Self-Supervised Knowledge-Driven Deep Learning for 3D Magnetic Inversion

TL;DR

This paper introduces a self-supervised, knowledge-driven deep learning approach for 3D magnetic inversion that learns directly from field data, improving accuracy and interpretability over traditional supervised methods.

Contribution

The paper proposes a novel self-supervised deep learning framework with a knowledge-driven module for magnetic inversion, reducing reliance on synthetic data and enhancing model explainability.

Findings

The method achieves superior inversion accuracy compared to traditional approaches.

The knowledge-driven module accelerates training and improves results.

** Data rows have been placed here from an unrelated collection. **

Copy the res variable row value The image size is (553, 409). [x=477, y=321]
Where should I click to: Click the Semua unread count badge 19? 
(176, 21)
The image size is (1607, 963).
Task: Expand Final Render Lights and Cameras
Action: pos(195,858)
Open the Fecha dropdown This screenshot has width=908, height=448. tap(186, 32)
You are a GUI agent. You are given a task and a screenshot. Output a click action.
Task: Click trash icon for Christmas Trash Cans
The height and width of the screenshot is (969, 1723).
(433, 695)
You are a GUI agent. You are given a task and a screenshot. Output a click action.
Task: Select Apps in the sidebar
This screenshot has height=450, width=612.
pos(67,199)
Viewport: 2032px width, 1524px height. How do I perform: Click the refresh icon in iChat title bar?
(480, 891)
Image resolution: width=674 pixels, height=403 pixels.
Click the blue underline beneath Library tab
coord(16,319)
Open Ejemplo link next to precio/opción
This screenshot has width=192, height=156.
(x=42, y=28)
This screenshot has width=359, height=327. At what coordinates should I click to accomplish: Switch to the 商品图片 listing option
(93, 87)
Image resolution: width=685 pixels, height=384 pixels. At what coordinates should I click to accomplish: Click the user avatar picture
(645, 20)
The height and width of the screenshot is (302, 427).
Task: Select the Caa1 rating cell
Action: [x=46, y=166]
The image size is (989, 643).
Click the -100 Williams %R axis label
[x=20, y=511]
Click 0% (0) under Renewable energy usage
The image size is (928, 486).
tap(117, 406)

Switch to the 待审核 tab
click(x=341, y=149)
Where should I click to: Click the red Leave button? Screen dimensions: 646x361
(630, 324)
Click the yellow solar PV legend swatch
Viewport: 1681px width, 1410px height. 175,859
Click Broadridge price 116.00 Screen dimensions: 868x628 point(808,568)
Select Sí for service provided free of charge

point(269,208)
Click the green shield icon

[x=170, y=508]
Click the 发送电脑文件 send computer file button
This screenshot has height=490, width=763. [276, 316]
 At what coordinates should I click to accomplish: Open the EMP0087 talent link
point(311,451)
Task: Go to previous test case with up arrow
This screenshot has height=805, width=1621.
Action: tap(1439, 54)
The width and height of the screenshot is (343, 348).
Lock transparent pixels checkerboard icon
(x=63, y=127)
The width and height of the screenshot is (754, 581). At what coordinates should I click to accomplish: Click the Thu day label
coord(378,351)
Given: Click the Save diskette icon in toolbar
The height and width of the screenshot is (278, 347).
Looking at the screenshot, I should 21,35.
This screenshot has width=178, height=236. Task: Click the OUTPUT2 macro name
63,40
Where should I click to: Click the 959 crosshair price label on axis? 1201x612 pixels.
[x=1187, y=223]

The approach effectively constrains the ill-posed inversion problem.

Abstract

The magnetic inversion method is one of the non-destructive geophysical methods, which aims to estimate the subsurface susceptibility distribution from surface magnetic anomaly data. Recently, supervised deep learning methods have been widely utilized in lots of geophysical fields including magnetic inversion. However, these methods rely heavily on synthetic training data, whose performance is limited since the synthetic data is not independently and identically distributed with the field data. Thus, we proposed to realize magnetic inversion by self-supervised deep learning. The proposed self-supervised knowledge-driven 3D magnetic inversion method (SSKMI) learns on the target field data by a closed loop of the inversion and forward models. Given that the parameters of the forward model are preset, SSKMI can optimize the inversion model by minimizing the mean absolute error between observed and re-estimated surface magnetic anomalies. Besides, there is a knowledge-driven module in the proposed inversion model, which makes the deep learning method more explicable. Meanwhile, comparative experiments demonstrate that the knowledge-driven module can accelerate the training of the proposed method and achieve better results. Since magnetic inversion is an ill-pose task, SSKMI proposed to constrain the inversion model by a guideline in the auxiliary loop. The experimental results demonstrate that the proposed method is a reliable magnetic inversion method with outstanding performance.